Thursday, August 6, 2020

Beirut Blast Registered As 3.3 Quake - Explosion Comparable To Low Yield Nuclear Gravity Bomb




The deadly explosion that devastated Beirut appears to have been far more powerful than the 'Mother of All Bombs'

(Ryan Pickrell)



An explosion at a port in Beirut brought destruction to the Lebanese capital Tuesday, damaging buildings, killing more than 100 people, and injuring thousands of others. People recorded videos showing the blast wave and a towering red cloud that some compared to a nuclear weapon's mushroom cloud.

The exact cause of the blast is unclear, but the focus of an investigation is a warehouse improperly storing 2,750 tons of ammonium nitrate.
The blast registered as a magnitude 3.3 earthquake, and the effects of the explosion were felt miles away from the blast site. Experts told Insider the blast most likely had an explosive yield of several hundred tons of TNT equivalent.

Jeffrey Lewis, a nuclear and conventional weapons expert at the Middlebury Institute of International Studies in California, estimated the yield to be "between 200 and 500 tons, looking at blast damage, the shockwave, seismic signals, and the size of the crater."

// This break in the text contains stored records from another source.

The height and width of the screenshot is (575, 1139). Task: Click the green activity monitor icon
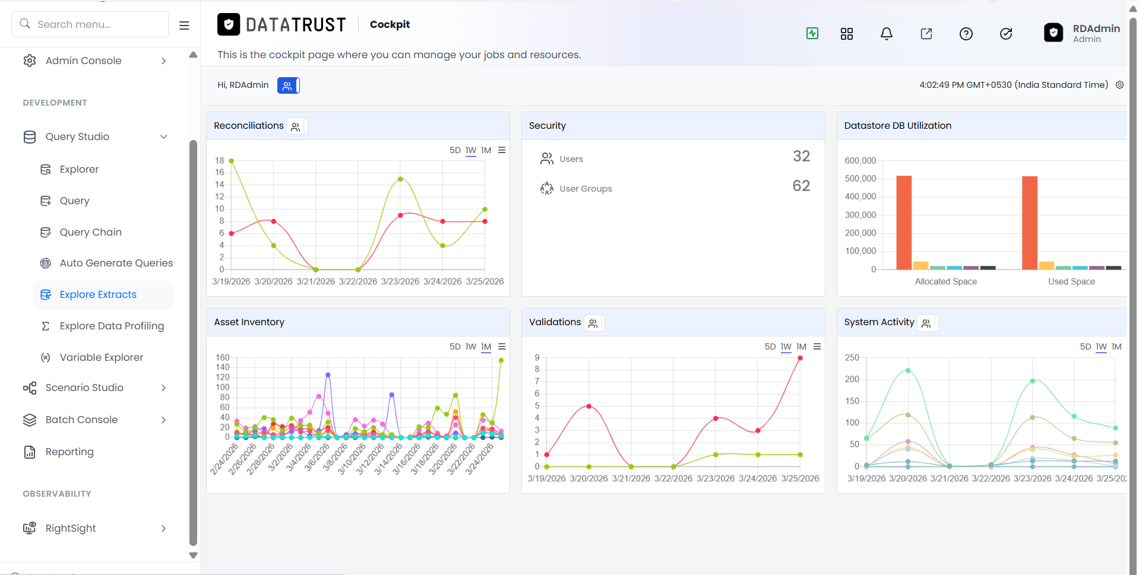pyautogui.click(x=812, y=34)
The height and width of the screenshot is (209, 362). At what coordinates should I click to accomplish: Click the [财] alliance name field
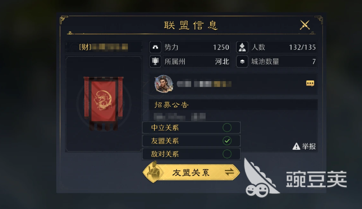(x=104, y=47)
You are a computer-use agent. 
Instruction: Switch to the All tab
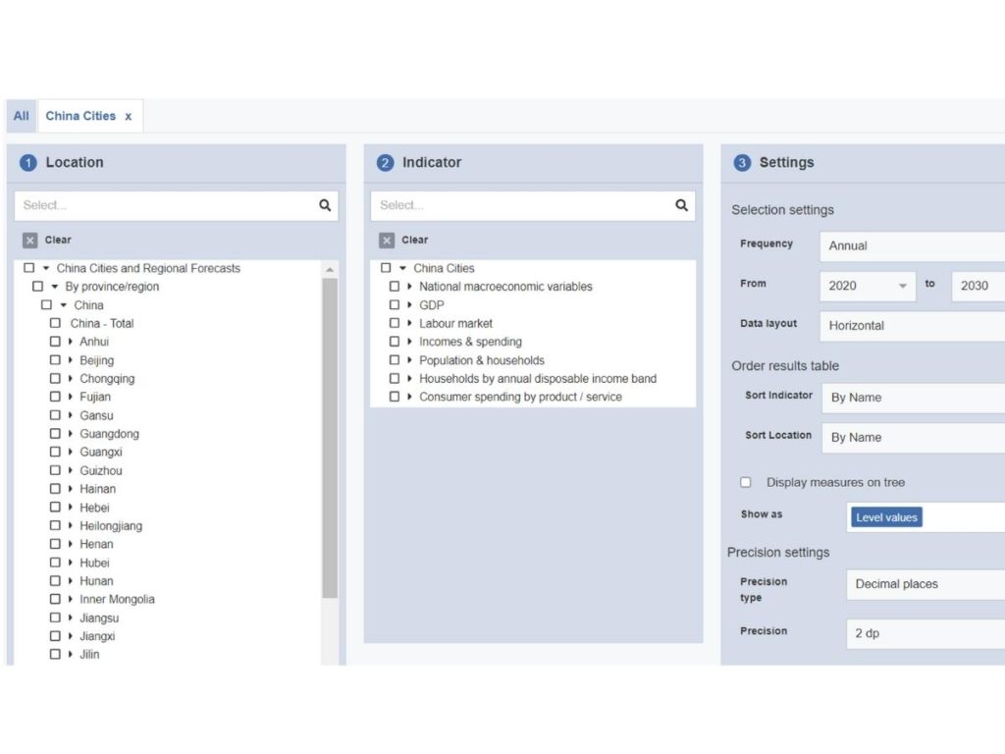[21, 116]
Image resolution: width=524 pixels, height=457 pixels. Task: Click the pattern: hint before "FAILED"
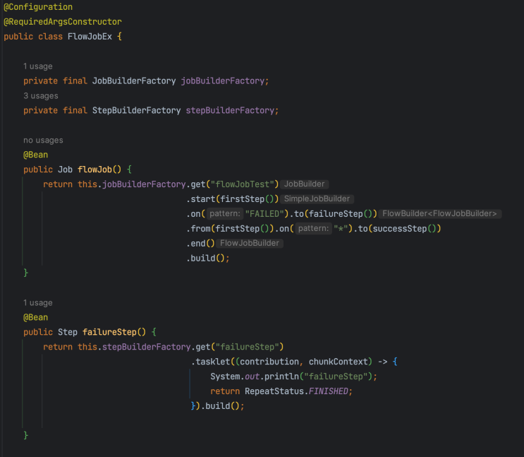tap(225, 213)
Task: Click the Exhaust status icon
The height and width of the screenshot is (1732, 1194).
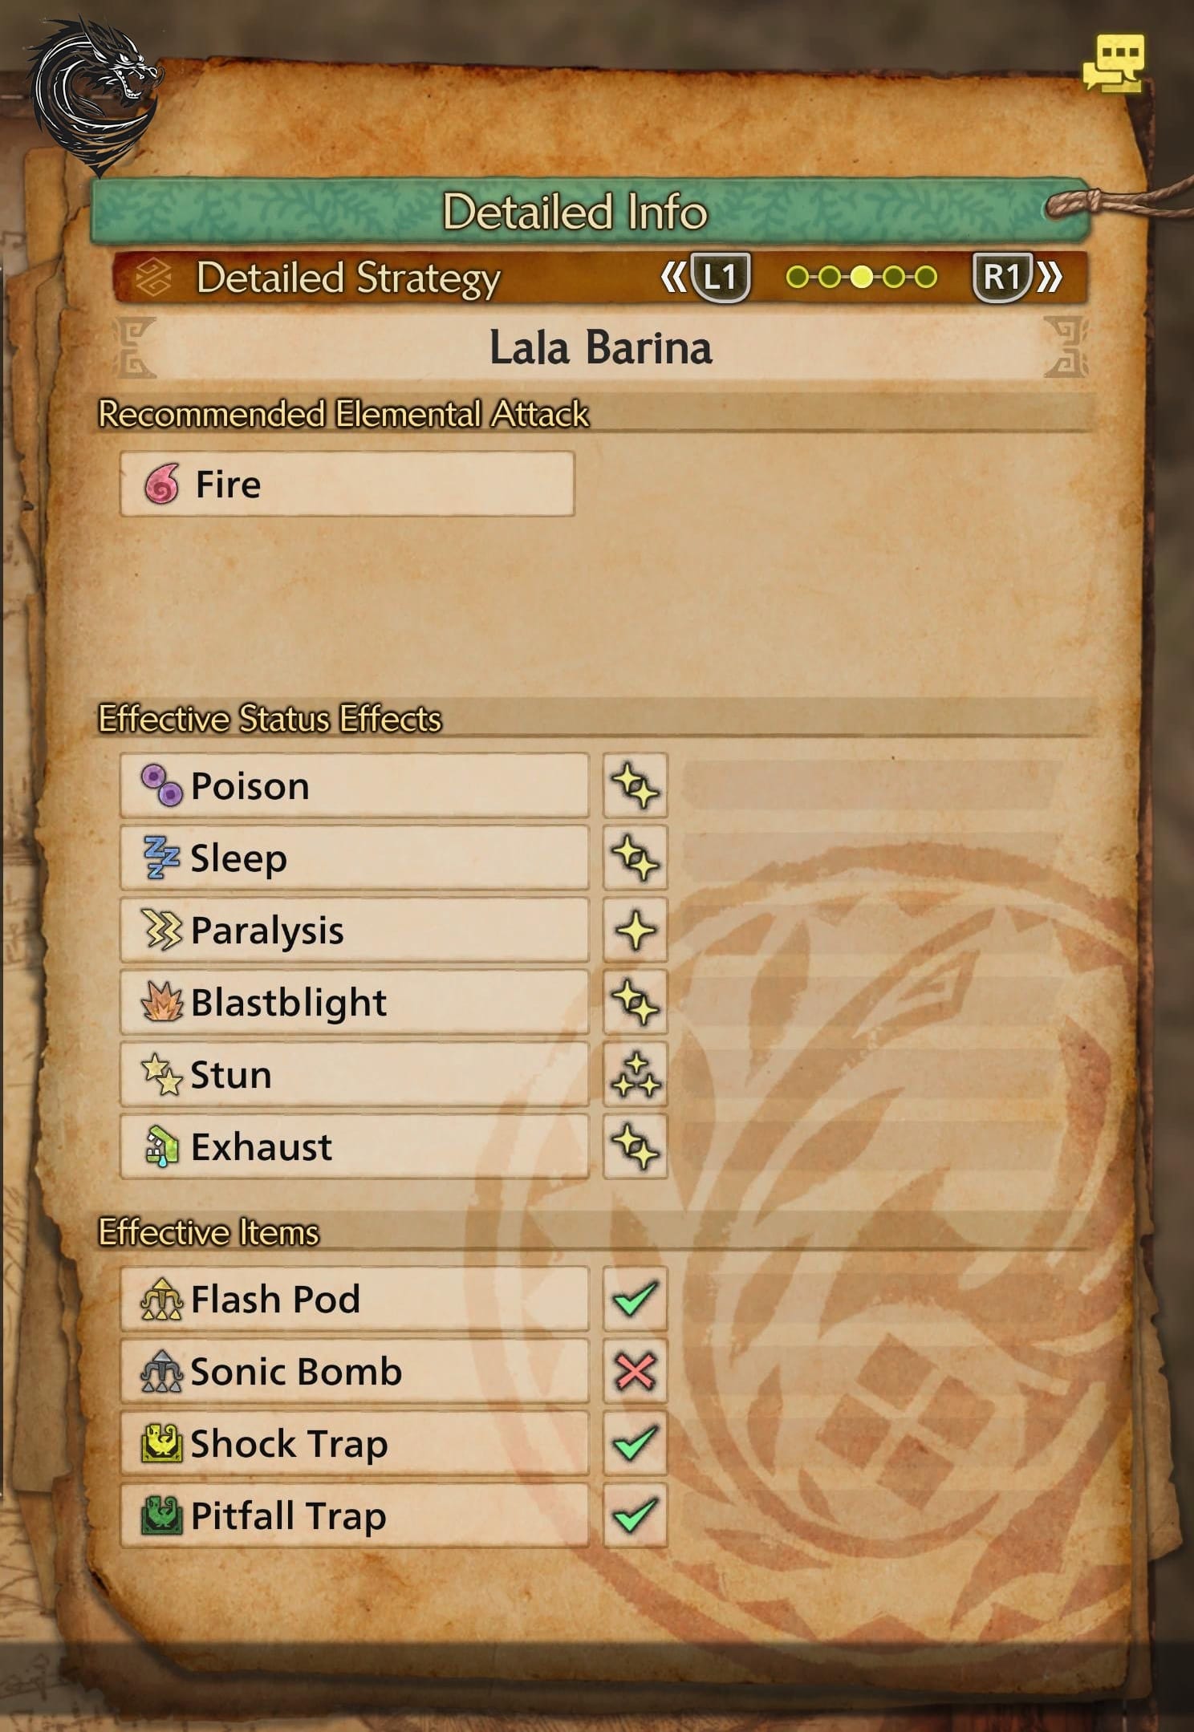Action: pyautogui.click(x=161, y=1146)

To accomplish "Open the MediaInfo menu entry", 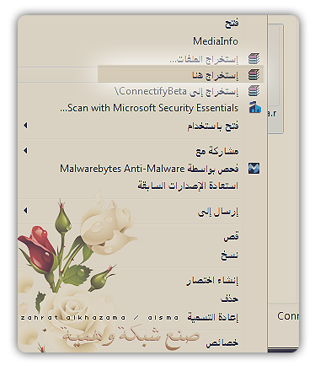I will (x=216, y=41).
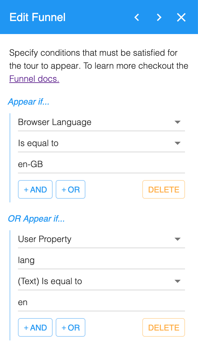The image size is (198, 359).
Task: Click the 'lang' property name field
Action: [x=101, y=260]
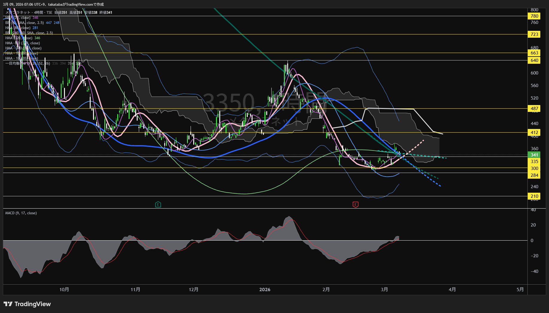The height and width of the screenshot is (313, 549).
Task: Select the yellow 210 price label
Action: (x=534, y=196)
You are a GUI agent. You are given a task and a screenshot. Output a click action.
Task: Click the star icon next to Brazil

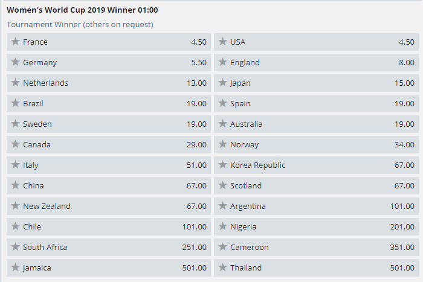[x=15, y=103]
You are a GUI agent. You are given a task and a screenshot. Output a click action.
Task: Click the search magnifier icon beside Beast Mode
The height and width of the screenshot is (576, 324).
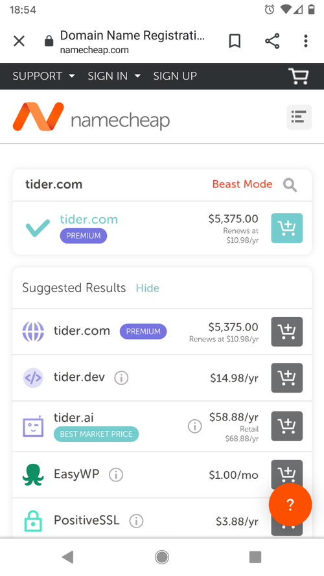(290, 185)
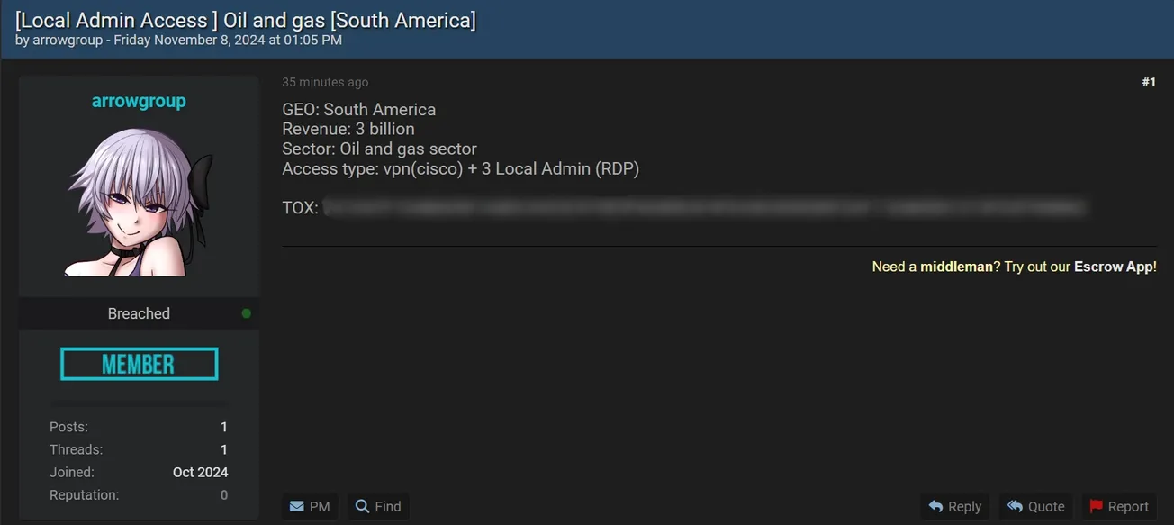
Task: Open arrowgroup's profile username link
Action: [x=139, y=101]
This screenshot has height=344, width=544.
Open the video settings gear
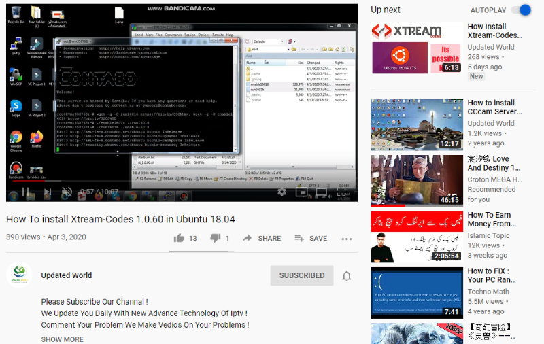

That much explosive power is at least nearly twenty times greater than that of the GBU-43/B Massive Ordnance Air Blast (nicknamed the "Mother of All Bombs"), which has a blast yield of about 11 tons and is the most powerful non-nuclear weapon in the US arsenal.
The first known use of the weapon in combat was in April 2017 against the Islamic State in Afghanistan.
The explosion in Beirut was so powerful that some observers feared the city had experienced a nuclear detonation of some sort, a fear exacerbated by the mushroom cloud towering over the blast site after the explosion.
The governor of Beirut compared Tuesday's horrific explosion to the atomic bombs that devastated the Japanese cities Hiroshima and Nagasaki during World War II.
"In my life, I haven't seen destruction on this scale," he said.

The explosive power would, however, be comparable to the lowest-yield B61 nuclear gravity bomb, which is believed to have an explosive yield of about 300 tons.
Some experts have estimated the explosive yield for what happened in Beirut to be 1 to 2 kilotons, which would make the blast more powerful than some of the other small US tactical nukes.